→ **Task details**: In the records, switch "width and height" to "height and width" in everything from the line containing "is (939, 568)." down to the line containing "What do you", and reproduce that span with all else unchanged. Leave the pictures out of the answer.

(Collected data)
▼

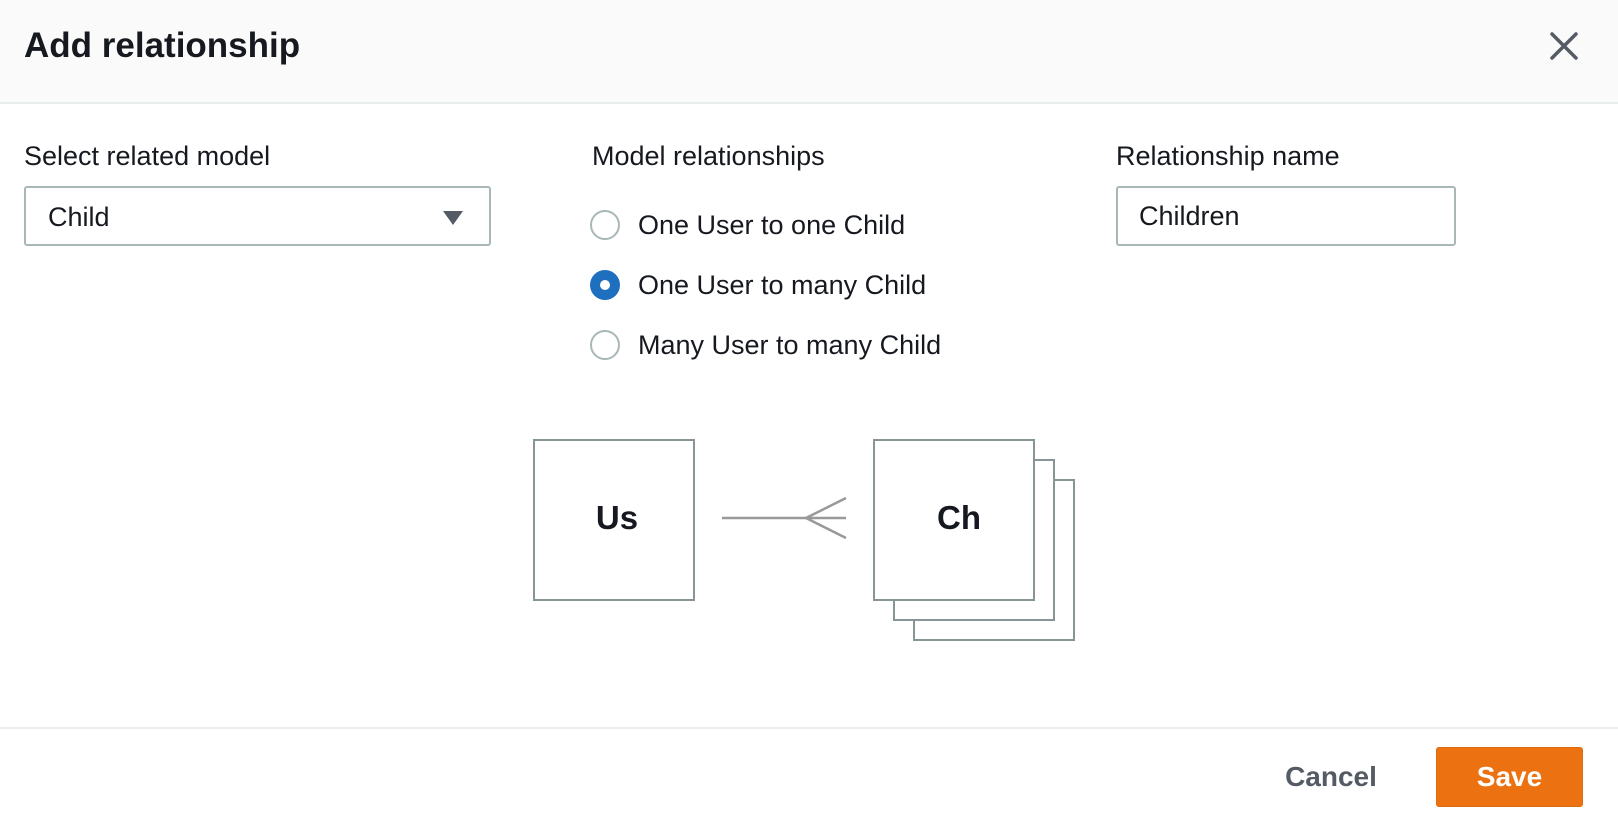  Describe the element at coordinates (148, 156) in the screenshot. I see `related-model-label: Select related model` at that location.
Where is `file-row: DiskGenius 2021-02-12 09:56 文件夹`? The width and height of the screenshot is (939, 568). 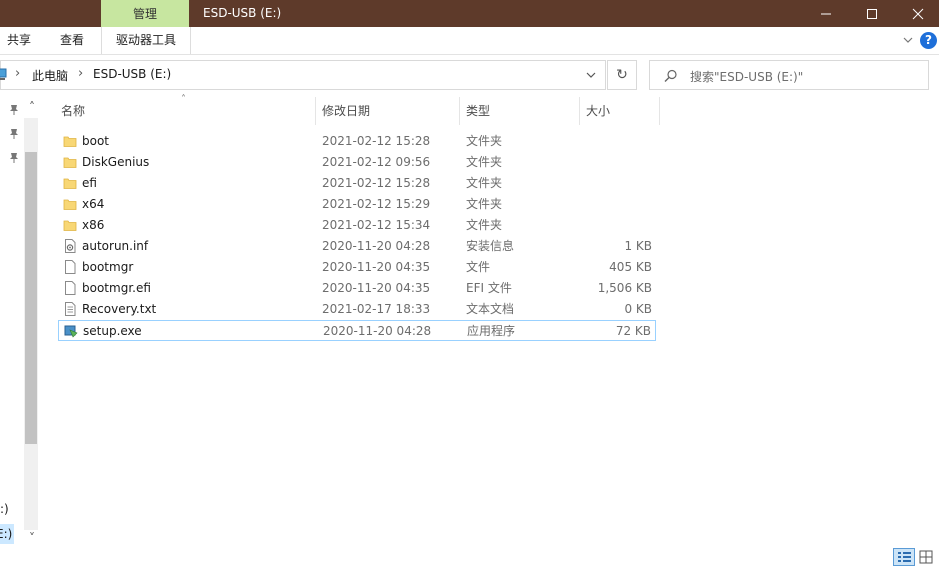
file-row: DiskGenius 2021-02-12 09:56 文件夹 is located at coordinates (357, 162).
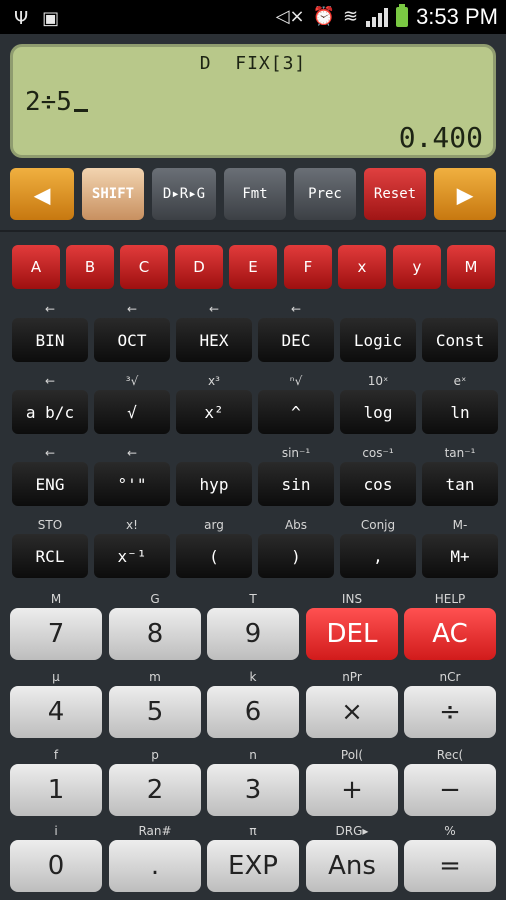  What do you see at coordinates (253, 231) in the screenshot?
I see `divider` at bounding box center [253, 231].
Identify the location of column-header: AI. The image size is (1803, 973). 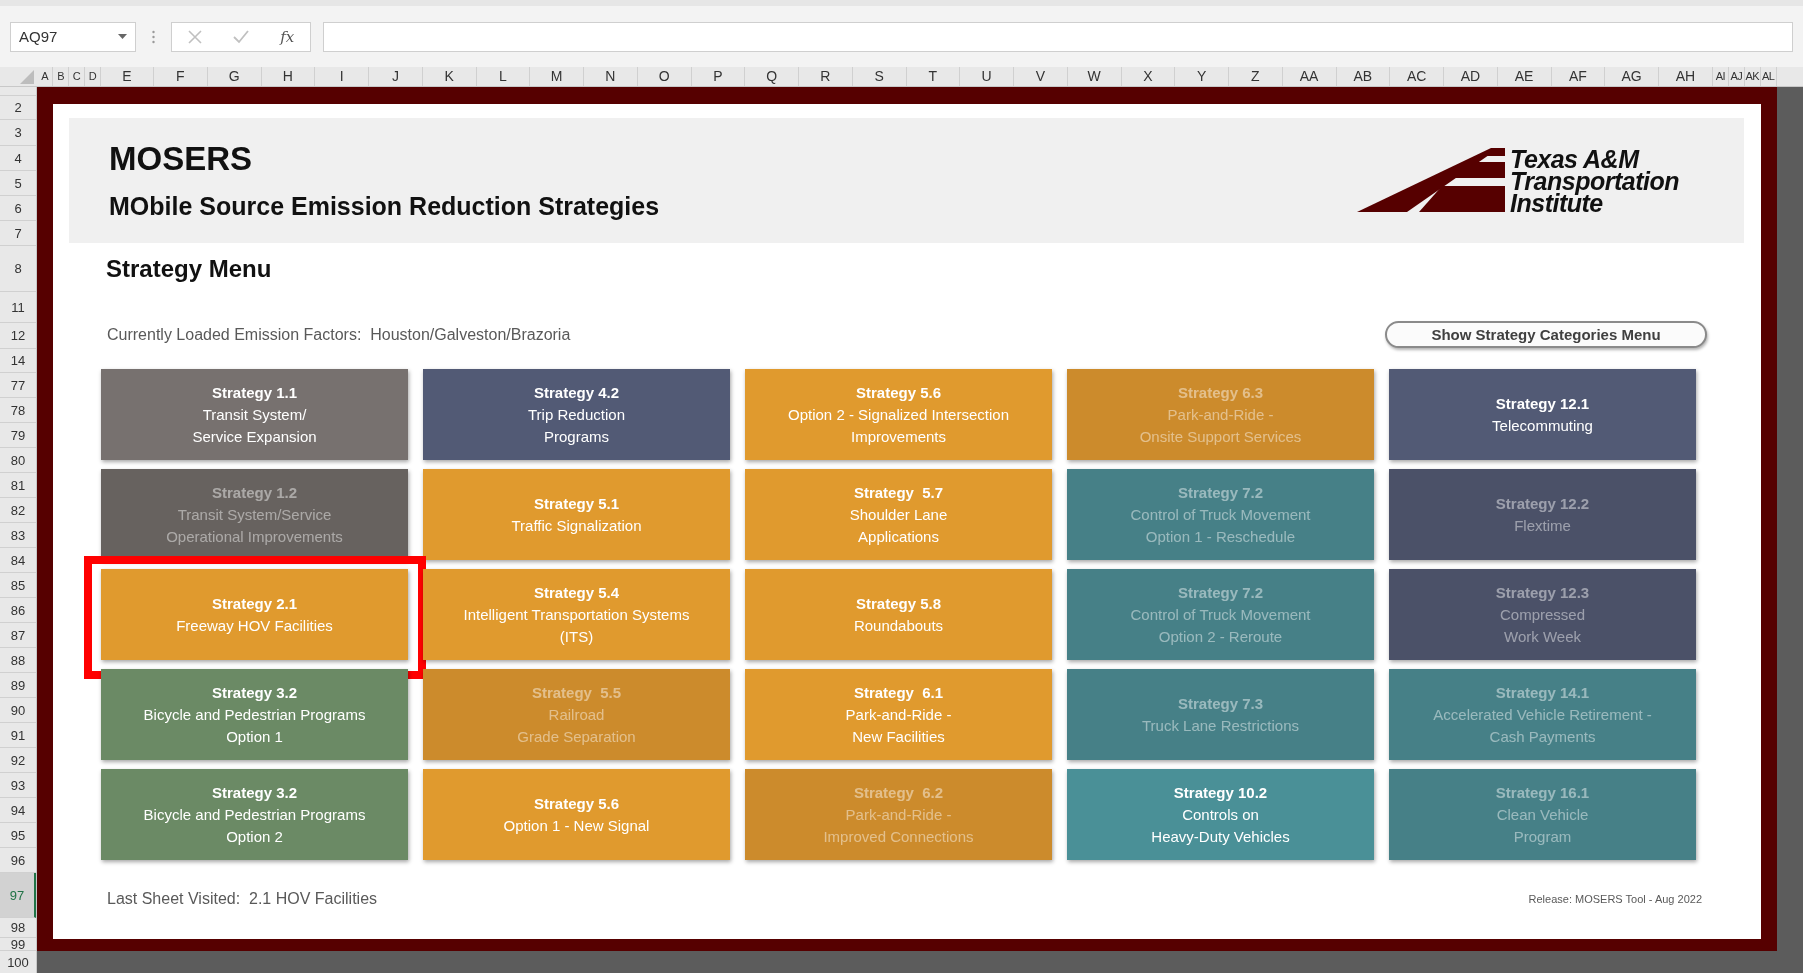
(1720, 76).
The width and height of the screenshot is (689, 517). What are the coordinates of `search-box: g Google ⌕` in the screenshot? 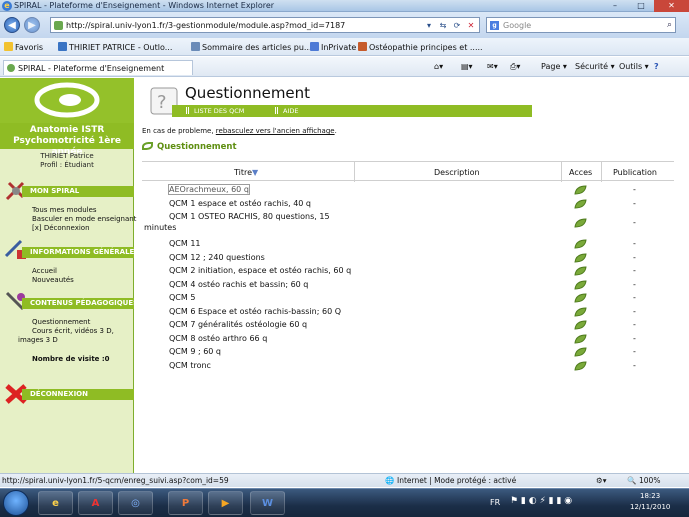 It's located at (581, 25).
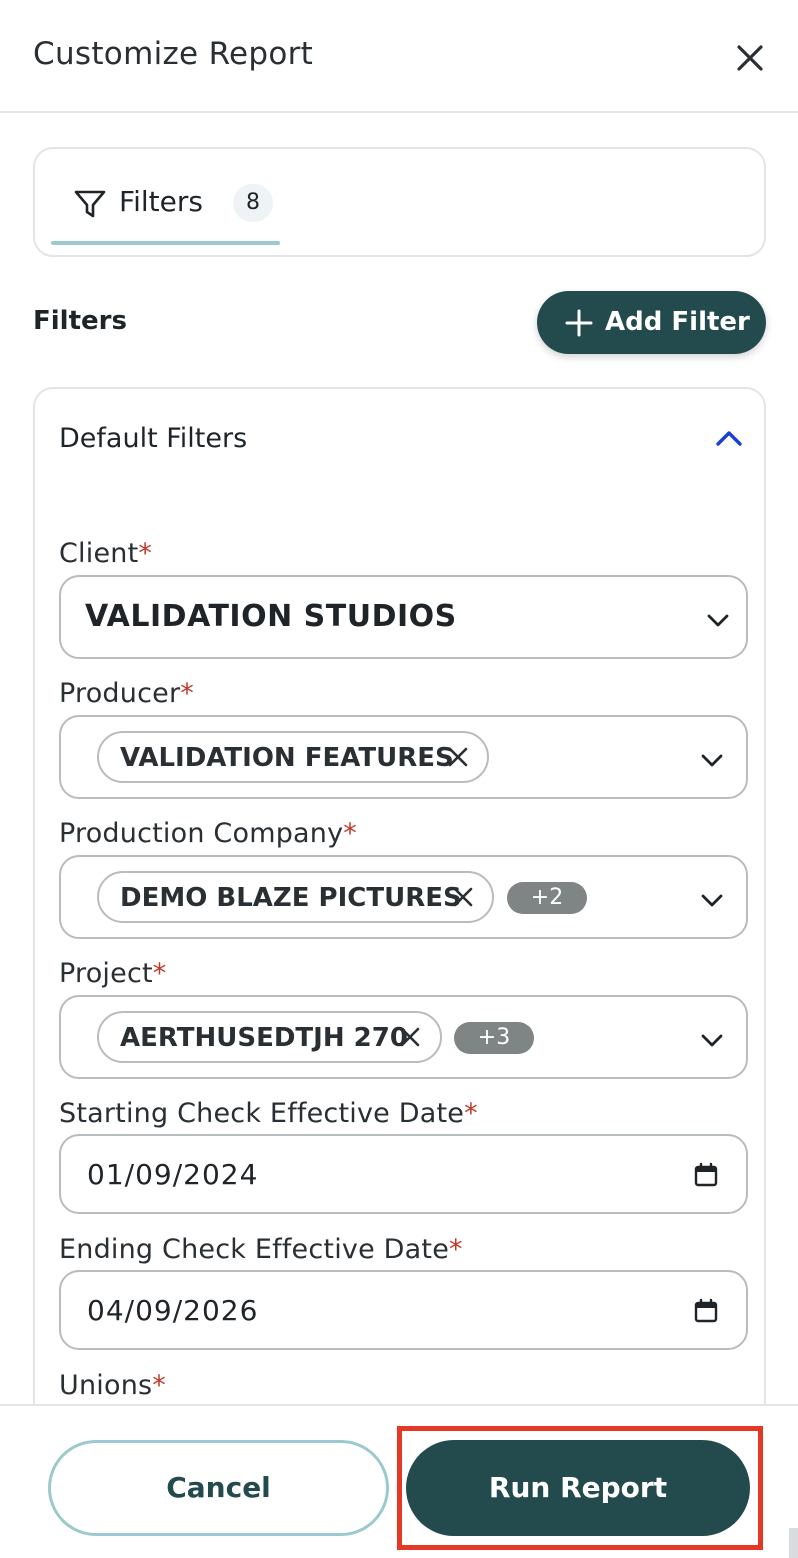  I want to click on dialog-footer: Cancel Run Report, so click(399, 1481).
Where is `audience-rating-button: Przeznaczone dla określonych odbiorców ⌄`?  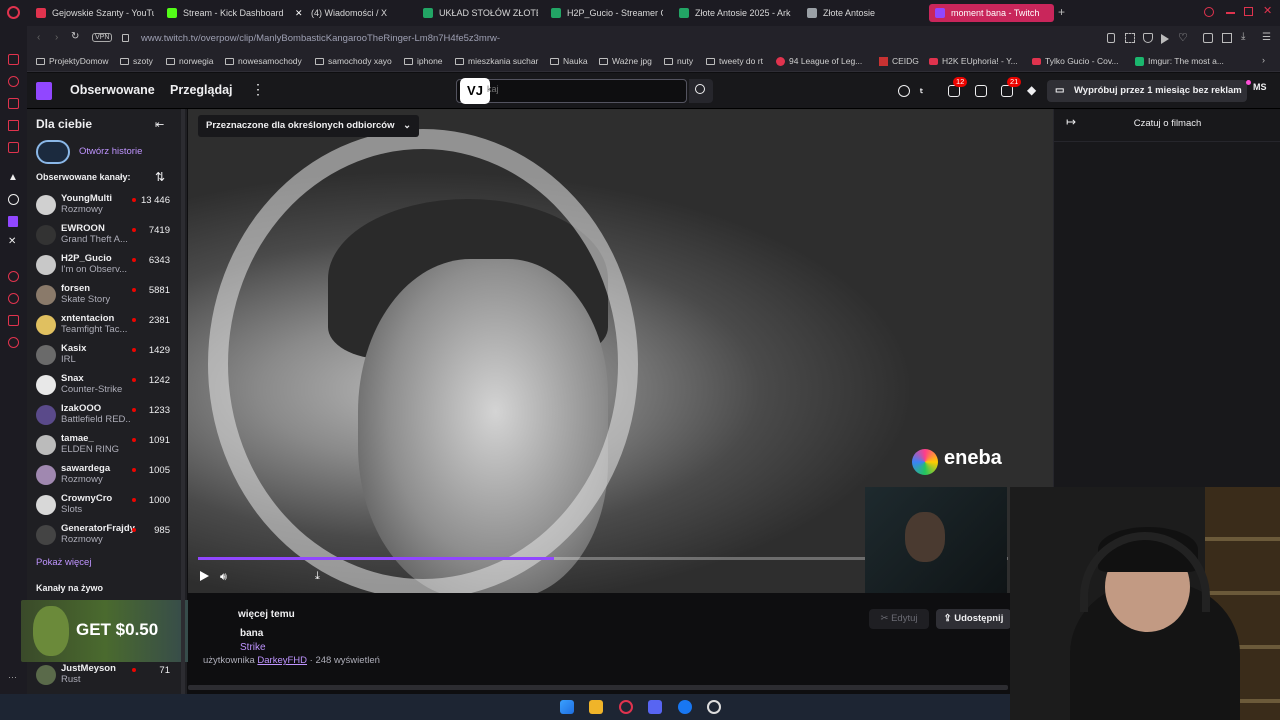 audience-rating-button: Przeznaczone dla określonych odbiorców ⌄ is located at coordinates (309, 126).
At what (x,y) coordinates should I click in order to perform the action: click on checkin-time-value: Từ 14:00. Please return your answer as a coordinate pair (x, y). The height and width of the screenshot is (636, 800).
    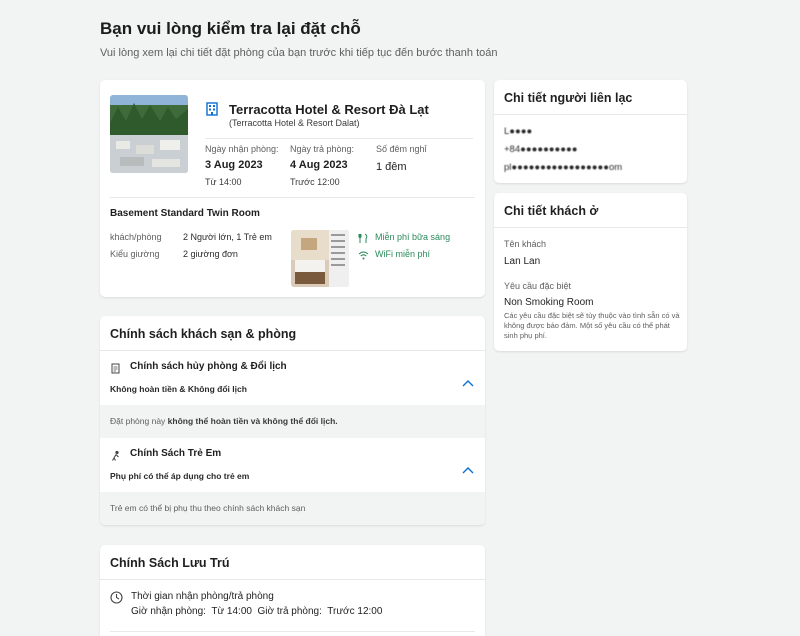
    Looking at the image, I should click on (232, 612).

▲

→ **Solved exercise**:
Where is `file-row: DiskGenius 2021-02-12 09:56 文件夹`? The height and width of the screenshot is (939, 568). 
file-row: DiskGenius 2021-02-12 09:56 文件夹 is located at coordinates (357, 162).
  What do you see at coordinates (253, 231) in the screenshot?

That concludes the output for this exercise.